__STATED PROBLEM__
Which lines below contain the word "width" with exactly that case? Show each of those lines in full.

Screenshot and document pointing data

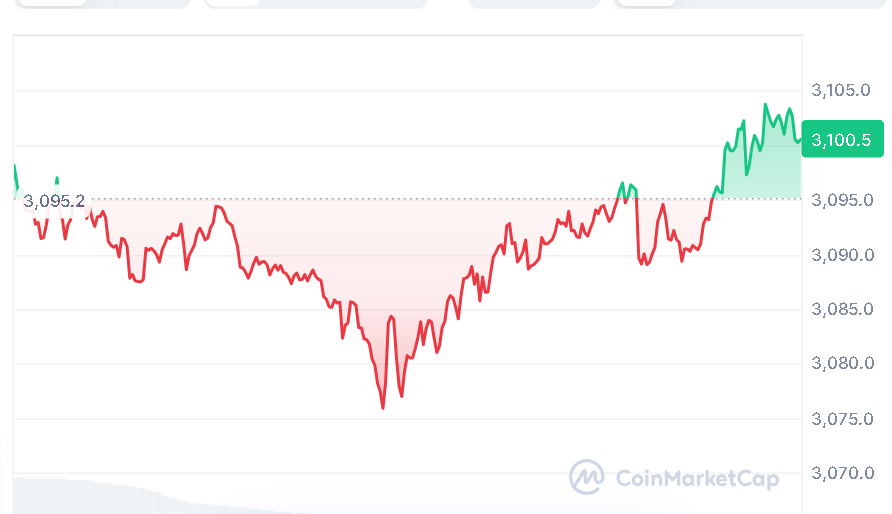
Task: Click the 3,090.0 y-axis label
Action: tap(842, 255)
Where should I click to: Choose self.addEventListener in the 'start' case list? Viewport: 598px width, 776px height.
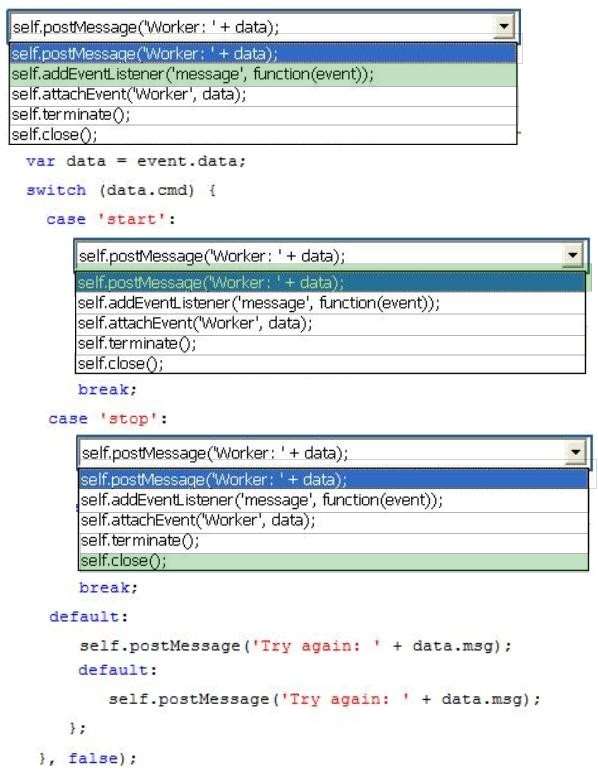coord(330,303)
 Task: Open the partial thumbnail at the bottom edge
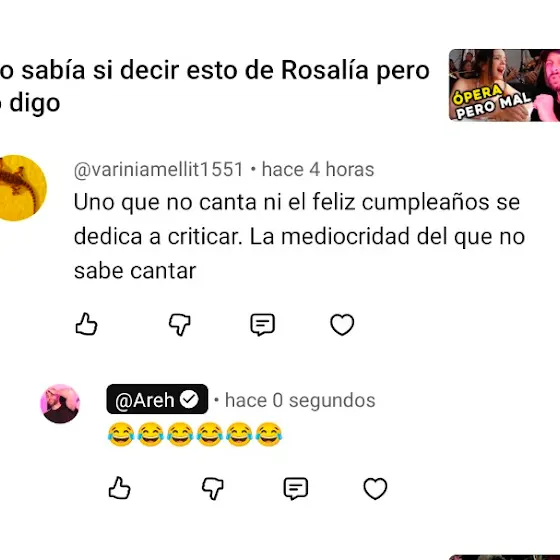tap(504, 557)
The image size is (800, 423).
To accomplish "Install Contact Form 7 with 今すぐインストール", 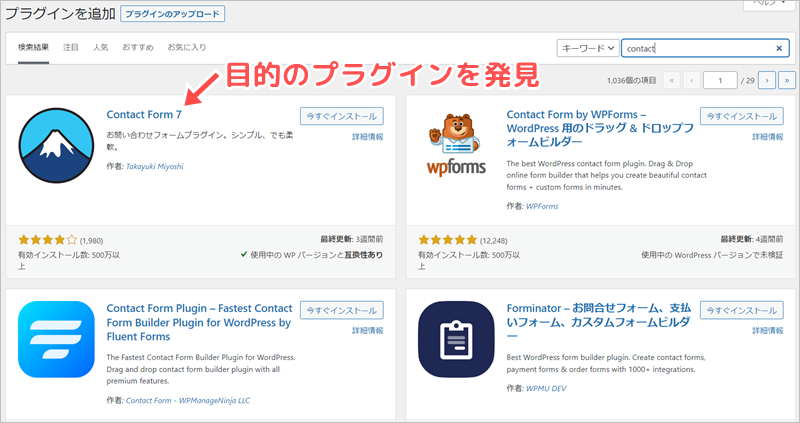I will click(341, 115).
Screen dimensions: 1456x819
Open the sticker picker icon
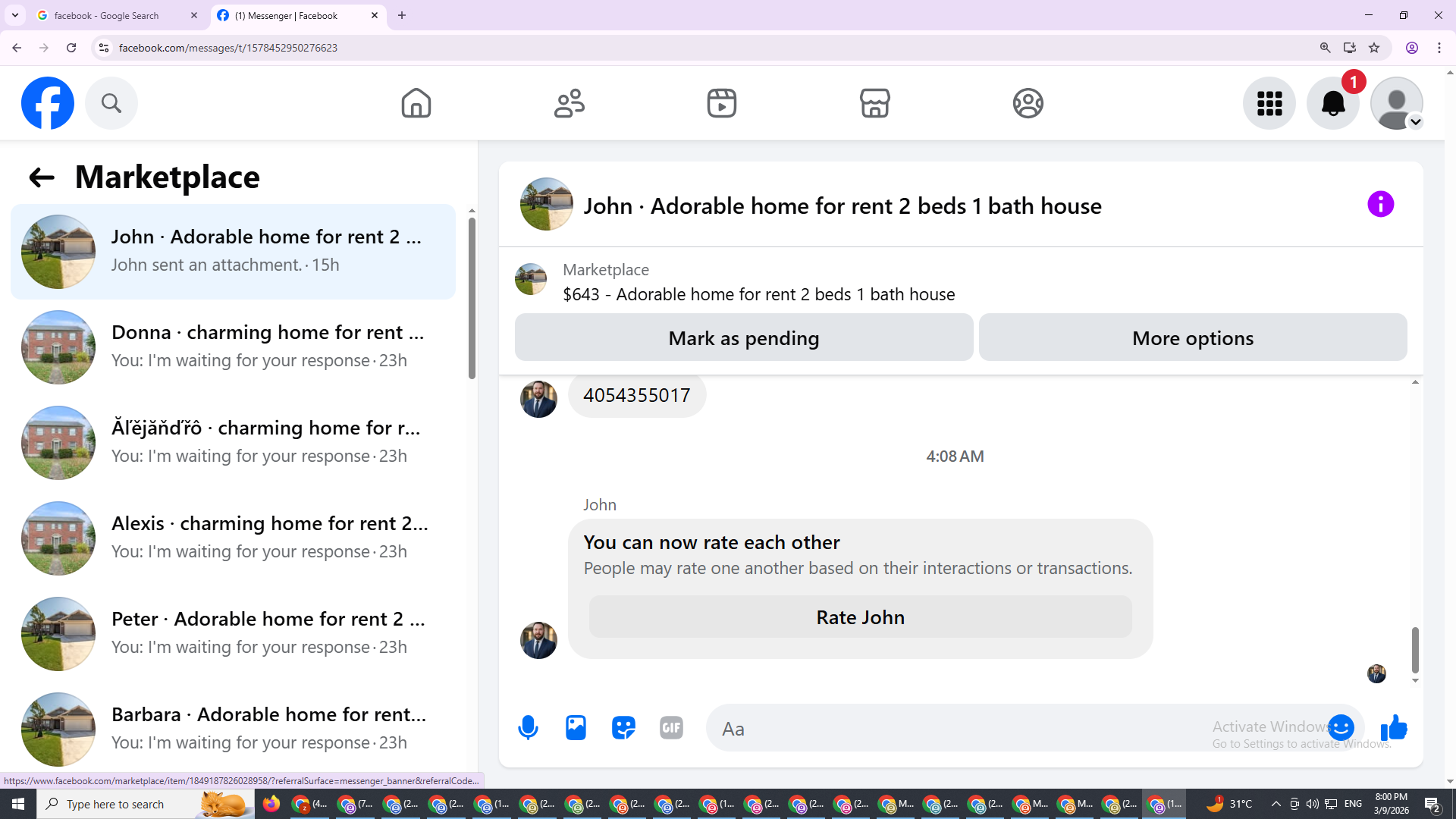(623, 728)
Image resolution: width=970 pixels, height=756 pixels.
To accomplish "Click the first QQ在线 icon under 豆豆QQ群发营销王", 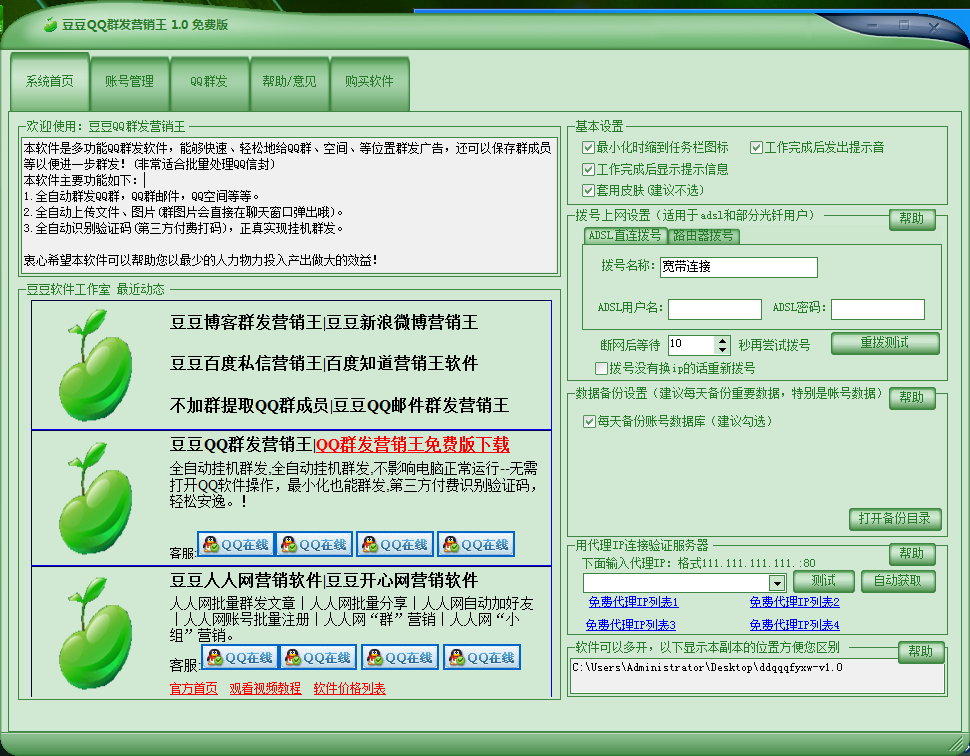I will click(x=235, y=544).
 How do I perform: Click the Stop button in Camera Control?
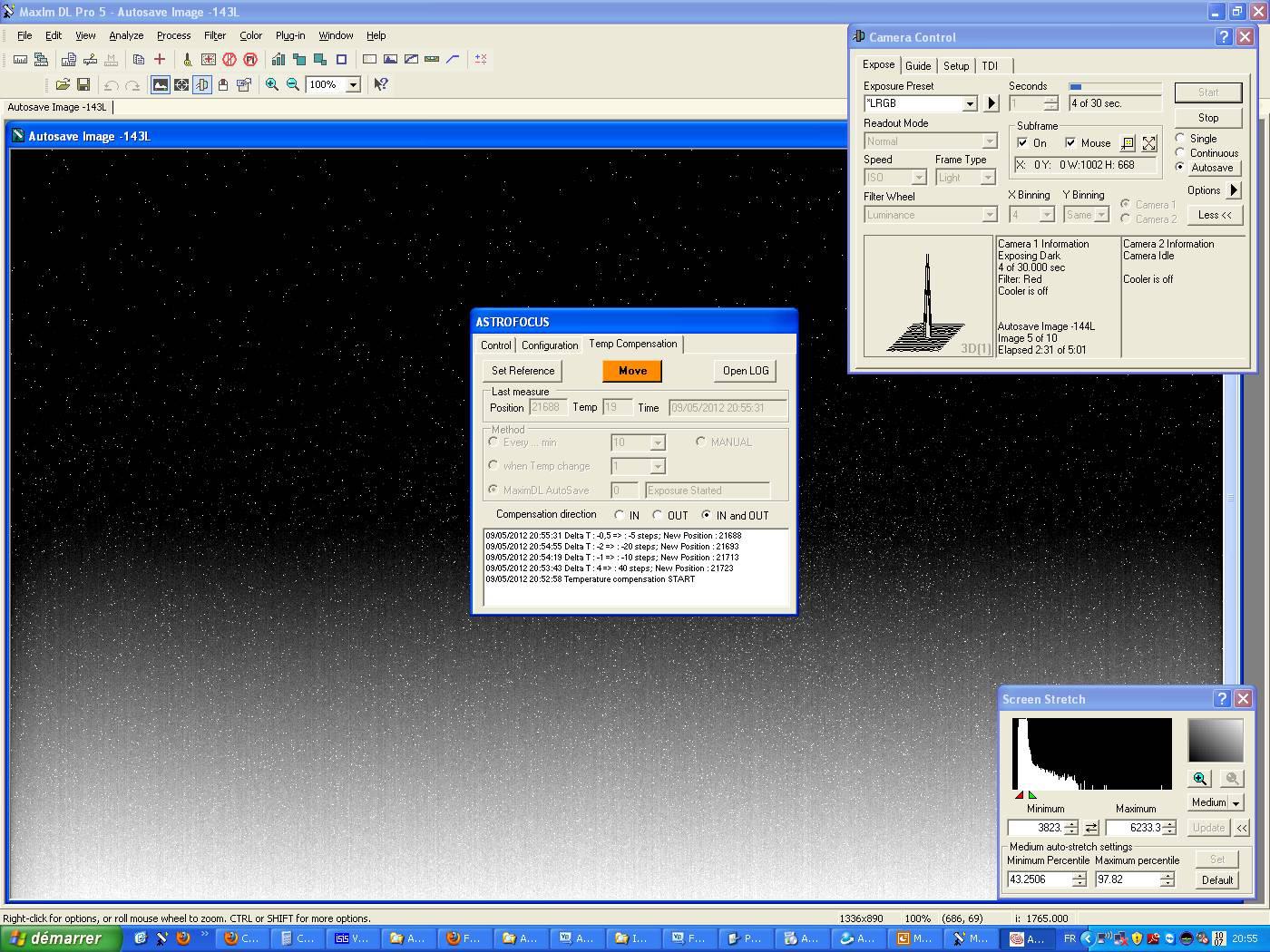pyautogui.click(x=1208, y=118)
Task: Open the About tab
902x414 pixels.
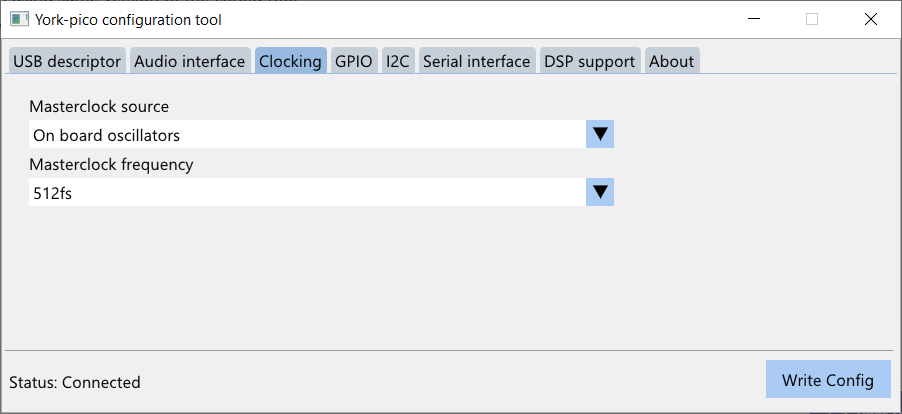Action: pyautogui.click(x=672, y=60)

__SOLUTION FOR THIS TASK__
Where should I click to: Choose self.addEventListener in the 'start' case list? Viewport: 598px width, 776px height.
Image resolution: width=970 pixels, height=756 pixels.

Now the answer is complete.